● **Data**:
○ ○ ○ ○ ○ ○ ○

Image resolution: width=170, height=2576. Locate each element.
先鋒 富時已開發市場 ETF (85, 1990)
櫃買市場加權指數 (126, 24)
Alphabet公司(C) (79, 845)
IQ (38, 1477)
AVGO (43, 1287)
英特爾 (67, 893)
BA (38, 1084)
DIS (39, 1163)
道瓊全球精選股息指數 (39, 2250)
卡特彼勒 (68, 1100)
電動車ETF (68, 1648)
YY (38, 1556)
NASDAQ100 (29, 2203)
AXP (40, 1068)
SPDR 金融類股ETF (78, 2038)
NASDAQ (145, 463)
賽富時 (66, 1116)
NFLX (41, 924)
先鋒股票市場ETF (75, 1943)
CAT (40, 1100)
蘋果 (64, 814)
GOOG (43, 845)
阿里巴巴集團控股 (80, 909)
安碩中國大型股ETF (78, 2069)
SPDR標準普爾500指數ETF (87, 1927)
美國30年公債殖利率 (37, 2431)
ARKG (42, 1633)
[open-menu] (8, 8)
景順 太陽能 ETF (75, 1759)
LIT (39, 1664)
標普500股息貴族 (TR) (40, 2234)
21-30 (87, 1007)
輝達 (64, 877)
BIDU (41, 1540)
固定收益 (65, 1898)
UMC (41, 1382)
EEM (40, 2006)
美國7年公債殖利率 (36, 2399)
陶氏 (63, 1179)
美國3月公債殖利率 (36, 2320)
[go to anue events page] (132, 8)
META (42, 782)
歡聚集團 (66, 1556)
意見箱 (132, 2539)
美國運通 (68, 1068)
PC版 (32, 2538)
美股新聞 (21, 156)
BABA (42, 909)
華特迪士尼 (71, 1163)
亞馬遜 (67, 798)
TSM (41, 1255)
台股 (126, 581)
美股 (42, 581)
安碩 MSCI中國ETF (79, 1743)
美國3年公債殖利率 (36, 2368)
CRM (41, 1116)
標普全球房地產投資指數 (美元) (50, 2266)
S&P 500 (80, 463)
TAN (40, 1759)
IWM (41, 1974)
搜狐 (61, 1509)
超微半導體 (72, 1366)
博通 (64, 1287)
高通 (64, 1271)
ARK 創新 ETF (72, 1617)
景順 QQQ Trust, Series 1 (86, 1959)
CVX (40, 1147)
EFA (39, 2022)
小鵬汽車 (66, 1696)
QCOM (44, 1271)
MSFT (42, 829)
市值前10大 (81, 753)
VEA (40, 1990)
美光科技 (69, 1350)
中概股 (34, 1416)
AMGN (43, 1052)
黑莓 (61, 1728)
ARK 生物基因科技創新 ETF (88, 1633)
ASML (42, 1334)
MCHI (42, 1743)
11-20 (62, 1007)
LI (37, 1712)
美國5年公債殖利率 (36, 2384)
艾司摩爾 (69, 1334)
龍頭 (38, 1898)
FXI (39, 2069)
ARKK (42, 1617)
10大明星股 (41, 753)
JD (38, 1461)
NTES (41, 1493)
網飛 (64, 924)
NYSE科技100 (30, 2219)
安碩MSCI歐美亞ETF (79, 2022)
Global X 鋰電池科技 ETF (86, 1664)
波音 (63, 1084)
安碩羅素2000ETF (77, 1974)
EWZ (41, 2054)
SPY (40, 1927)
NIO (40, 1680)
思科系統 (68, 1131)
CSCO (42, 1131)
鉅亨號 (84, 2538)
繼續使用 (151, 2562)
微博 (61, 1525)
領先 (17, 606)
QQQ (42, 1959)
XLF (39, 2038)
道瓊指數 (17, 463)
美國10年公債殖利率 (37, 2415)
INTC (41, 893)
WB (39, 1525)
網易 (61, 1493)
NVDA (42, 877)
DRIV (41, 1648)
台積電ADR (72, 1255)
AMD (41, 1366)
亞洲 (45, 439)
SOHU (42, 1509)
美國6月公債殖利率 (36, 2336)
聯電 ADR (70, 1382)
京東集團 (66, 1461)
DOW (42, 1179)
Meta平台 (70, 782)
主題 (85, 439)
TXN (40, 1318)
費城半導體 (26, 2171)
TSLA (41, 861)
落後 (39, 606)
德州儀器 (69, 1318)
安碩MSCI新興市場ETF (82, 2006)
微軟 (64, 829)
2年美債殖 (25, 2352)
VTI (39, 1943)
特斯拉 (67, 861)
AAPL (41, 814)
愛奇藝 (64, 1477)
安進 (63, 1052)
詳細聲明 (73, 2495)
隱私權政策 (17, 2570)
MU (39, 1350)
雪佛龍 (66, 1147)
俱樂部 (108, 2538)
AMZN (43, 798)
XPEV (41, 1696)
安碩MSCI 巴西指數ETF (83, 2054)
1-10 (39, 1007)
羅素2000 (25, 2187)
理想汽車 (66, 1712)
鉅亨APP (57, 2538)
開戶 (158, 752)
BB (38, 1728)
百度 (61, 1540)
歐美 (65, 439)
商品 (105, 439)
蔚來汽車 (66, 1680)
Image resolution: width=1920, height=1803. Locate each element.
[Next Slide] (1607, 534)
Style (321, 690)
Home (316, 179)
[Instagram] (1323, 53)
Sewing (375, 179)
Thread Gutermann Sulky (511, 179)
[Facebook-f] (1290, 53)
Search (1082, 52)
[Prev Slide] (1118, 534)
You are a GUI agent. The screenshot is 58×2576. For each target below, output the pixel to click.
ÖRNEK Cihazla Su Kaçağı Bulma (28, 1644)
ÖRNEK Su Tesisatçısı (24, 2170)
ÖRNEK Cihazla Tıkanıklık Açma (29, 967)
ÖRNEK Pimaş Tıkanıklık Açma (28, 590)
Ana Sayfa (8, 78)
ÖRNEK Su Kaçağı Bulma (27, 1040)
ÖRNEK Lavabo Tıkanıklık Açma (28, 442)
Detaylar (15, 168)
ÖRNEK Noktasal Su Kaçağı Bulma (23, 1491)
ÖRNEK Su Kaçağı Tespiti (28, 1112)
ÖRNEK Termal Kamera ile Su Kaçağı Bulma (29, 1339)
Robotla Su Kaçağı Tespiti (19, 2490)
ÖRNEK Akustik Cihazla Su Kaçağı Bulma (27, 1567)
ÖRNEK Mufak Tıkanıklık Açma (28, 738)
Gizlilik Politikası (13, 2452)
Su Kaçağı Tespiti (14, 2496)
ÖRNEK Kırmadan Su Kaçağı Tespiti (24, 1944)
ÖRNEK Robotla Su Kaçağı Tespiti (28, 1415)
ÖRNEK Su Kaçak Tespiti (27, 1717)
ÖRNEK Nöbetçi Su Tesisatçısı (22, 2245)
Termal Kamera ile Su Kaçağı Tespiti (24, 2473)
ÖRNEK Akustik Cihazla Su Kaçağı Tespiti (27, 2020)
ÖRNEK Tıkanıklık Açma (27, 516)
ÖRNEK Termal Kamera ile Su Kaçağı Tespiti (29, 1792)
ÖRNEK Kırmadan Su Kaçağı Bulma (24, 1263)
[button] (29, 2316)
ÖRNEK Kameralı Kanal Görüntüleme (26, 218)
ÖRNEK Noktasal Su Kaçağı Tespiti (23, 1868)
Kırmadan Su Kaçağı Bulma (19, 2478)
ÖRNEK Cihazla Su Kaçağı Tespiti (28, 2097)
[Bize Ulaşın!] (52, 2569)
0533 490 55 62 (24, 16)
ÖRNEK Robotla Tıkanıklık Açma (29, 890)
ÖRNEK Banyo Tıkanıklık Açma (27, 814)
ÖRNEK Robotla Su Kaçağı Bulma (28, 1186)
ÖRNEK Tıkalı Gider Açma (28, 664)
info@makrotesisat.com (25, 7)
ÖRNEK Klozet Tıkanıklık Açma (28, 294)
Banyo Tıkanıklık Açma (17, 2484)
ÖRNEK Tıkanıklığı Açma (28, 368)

○ ○ ○ ○ ○ ○ ○

● **Aim of the exercise**: Your answer must be the full listing above, printed exactly as it stands.

● **Task result**:
Image resolution: width=170, height=2576. Locate each element.
先鋒 富時已開發市場 ETF (85, 1990)
櫃買市場加權指數 (126, 24)
Alphabet公司(C) (79, 845)
IQ (38, 1477)
AVGO (43, 1287)
英特爾 (67, 893)
BA (38, 1084)
DIS (39, 1163)
道瓊全球精選股息指數 (39, 2250)
卡特彼勒 (68, 1100)
電動車ETF (68, 1648)
YY (38, 1556)
NASDAQ100 (29, 2203)
AXP (40, 1068)
SPDR 金融類股ETF (78, 2038)
NASDAQ (145, 463)
賽富時 (66, 1116)
NFLX (41, 924)
先鋒股票市場ETF (75, 1943)
CAT (40, 1100)
蘋果 (64, 814)
GOOG (43, 845)
阿里巴巴集團控股 (80, 909)
安碩中國大型股ETF (78, 2069)
SPDR標準普爾500指數ETF (87, 1927)
美國30年公債殖利率 (37, 2431)
ARKG (42, 1633)
[open-menu] (8, 8)
景順 太陽能 ETF (75, 1759)
LIT (39, 1664)
標普500股息貴族 (TR) (40, 2234)
21-30 (87, 1007)
輝達 (64, 877)
BIDU (41, 1540)
固定收益 (65, 1898)
UMC (41, 1382)
EEM (40, 2006)
美國7年公債殖利率 (36, 2399)
陶氏 (63, 1179)
美國3月公債殖利率 (36, 2320)
[go to anue events page] (132, 8)
META (42, 782)
歡聚集團 (66, 1556)
意見箱 (132, 2539)
美國運通 (68, 1068)
PC版 (32, 2538)
美股新聞 (21, 156)
BABA (42, 909)
華特迪士尼 (71, 1163)
亞馬遜 (67, 798)
TSM (41, 1255)
台股 (126, 581)
美股 (42, 581)
安碩 MSCI中國ETF (79, 1743)
美國3年公債殖利率 (36, 2368)
CRM (41, 1116)
標普全球房地產投資指數 (美元) (50, 2266)
S&P 500 (80, 463)
TAN (40, 1759)
IWM (41, 1974)
搜狐 (61, 1509)
超微半導體 (72, 1366)
博通 (64, 1287)
高通 (64, 1271)
ARK 創新 ETF (72, 1617)
景順 QQQ Trust, Series 1 (86, 1959)
CVX (40, 1147)
EFA (39, 2022)
小鵬汽車 (66, 1696)
QCOM (44, 1271)
MSFT (42, 829)
市值前10大 (81, 753)
VEA (40, 1990)
美光科技 (69, 1350)
中概股 (34, 1416)
AMGN (43, 1052)
黑莓 (61, 1728)
ARK 生物基因科技創新 ETF (88, 1633)
ASML (42, 1334)
MCHI (42, 1743)
11-20 (62, 1007)
LI (37, 1712)
美國5年公債殖利率 (36, 2384)
艾司摩爾 (69, 1334)
龍頭 (38, 1898)
FXI (39, 2069)
ARKK (42, 1617)
10大明星股 (41, 753)
JD (38, 1461)
NTES (41, 1493)
網飛 (64, 924)
NYSE科技100 (30, 2219)
安碩MSCI歐美亞ETF (79, 2022)
Global X 鋰電池科技 ETF (86, 1664)
波音 (63, 1084)
安碩羅素2000ETF (77, 1974)
EWZ (41, 2054)
SPY (40, 1927)
NIO (40, 1680)
思科系統 (68, 1131)
CSCO (42, 1131)
鉅亨號 (84, 2538)
繼續使用 (151, 2562)
微博 (61, 1525)
領先 (17, 606)
QQQ (42, 1959)
XLF (39, 2038)
道瓊指數 (17, 463)
美國10年公債殖利率 (37, 2415)
INTC (41, 893)
WB (39, 1525)
網易 (61, 1493)
NVDA (42, 877)
DRIV (41, 1648)
台積電ADR (72, 1255)
AMD (41, 1366)
亞洲 (45, 439)
SOHU (42, 1509)
美國6月公債殖利率 (36, 2336)
聯電 ADR (70, 1382)
京東集團 (66, 1461)
DOW (42, 1179)
Meta平台 (70, 782)
主題 (85, 439)
TXN (40, 1318)
費城半導體 (26, 2171)
TSLA (41, 861)
落後 (39, 606)
德州儀器 (69, 1318)
安碩MSCI新興市場ETF (82, 2006)
微軟 (64, 829)
2年美債殖 (25, 2352)
VTI (39, 1943)
特斯拉 (67, 861)
AAPL (41, 814)
愛奇藝 (64, 1477)
安進 (63, 1052)
詳細聲明 (73, 2495)
隱私權政策 (17, 2570)
MU (39, 1350)
雪佛龍 (66, 1147)
俱樂部 (108, 2538)
AMZN (43, 798)
XPEV (41, 1696)
安碩MSCI 巴西指數ETF (83, 2054)
1-10 (39, 1007)
羅素2000 (25, 2187)
理想汽車 (66, 1712)
鉅亨APP (57, 2538)
開戶 (158, 752)
BB (38, 1728)
百度 (61, 1540)
歐美 (65, 439)
商品 (105, 439)
蔚來汽車 (66, 1680)
Image resolution: width=1920, height=1803. Locate each element.
[Next Slide] (1607, 534)
Style (321, 690)
Home (316, 179)
[Instagram] (1323, 53)
Sewing (375, 179)
Thread Gutermann Sulky (511, 179)
[Facebook-f] (1290, 53)
Search (1082, 52)
[Prev Slide] (1118, 534)
You are a GUI agent. The screenshot is 58×2576. For each target below, output the pixel to click.
ÖRNEK Cihazla Su Kaçağı Bulma (28, 1644)
ÖRNEK Su Tesisatçısı (24, 2170)
ÖRNEK Cihazla Tıkanıklık Açma (29, 967)
ÖRNEK Pimaş Tıkanıklık Açma (28, 590)
Ana Sayfa (8, 78)
ÖRNEK Su Kaçağı Bulma (27, 1040)
ÖRNEK Lavabo Tıkanıklık Açma (28, 442)
Detaylar (15, 168)
ÖRNEK Noktasal Su Kaçağı Bulma (23, 1491)
ÖRNEK Su Kaçağı Tespiti (28, 1112)
ÖRNEK Termal Kamera ile Su Kaçağı Bulma (29, 1339)
Robotla Su Kaçağı Tespiti (19, 2490)
ÖRNEK Akustik Cihazla Su Kaçağı Bulma (27, 1567)
ÖRNEK Mufak Tıkanıklık Açma (28, 738)
Gizlilik Politikası (13, 2452)
Su Kaçağı Tespiti (14, 2496)
ÖRNEK Kırmadan Su Kaçağı Tespiti (24, 1944)
ÖRNEK Robotla Su Kaçağı Tespiti (28, 1415)
ÖRNEK Su Kaçak Tespiti (27, 1717)
ÖRNEK Nöbetçi Su Tesisatçısı (22, 2245)
Termal Kamera ile Su Kaçağı Tespiti (24, 2473)
ÖRNEK Akustik Cihazla Su Kaçağı Tespiti (27, 2020)
ÖRNEK Tıkanıklık Açma (27, 516)
ÖRNEK Termal Kamera ile Su Kaçağı Tespiti (29, 1792)
ÖRNEK Kırmadan Su Kaçağı Bulma (24, 1263)
[button] (29, 2316)
ÖRNEK Kameralı Kanal Görüntüleme (26, 218)
ÖRNEK Noktasal Su Kaçağı Tespiti (23, 1868)
Kırmadan Su Kaçağı Bulma (19, 2478)
ÖRNEK Cihazla Su Kaçağı Tespiti (28, 2097)
[Bize Ulaşın!] (52, 2569)
0533 490 55 62 (24, 16)
ÖRNEK Robotla Tıkanıklık Açma (29, 890)
ÖRNEK Banyo Tıkanıklık Açma (27, 814)
ÖRNEK Robotla Su Kaçağı Bulma (28, 1186)
ÖRNEK Tıkalı Gider Açma (28, 664)
info@makrotesisat.com (25, 7)
ÖRNEK Klozet Tıkanıklık Açma (28, 294)
Banyo Tıkanıklık Açma (17, 2484)
ÖRNEK Tıkanıklığı Açma (28, 368)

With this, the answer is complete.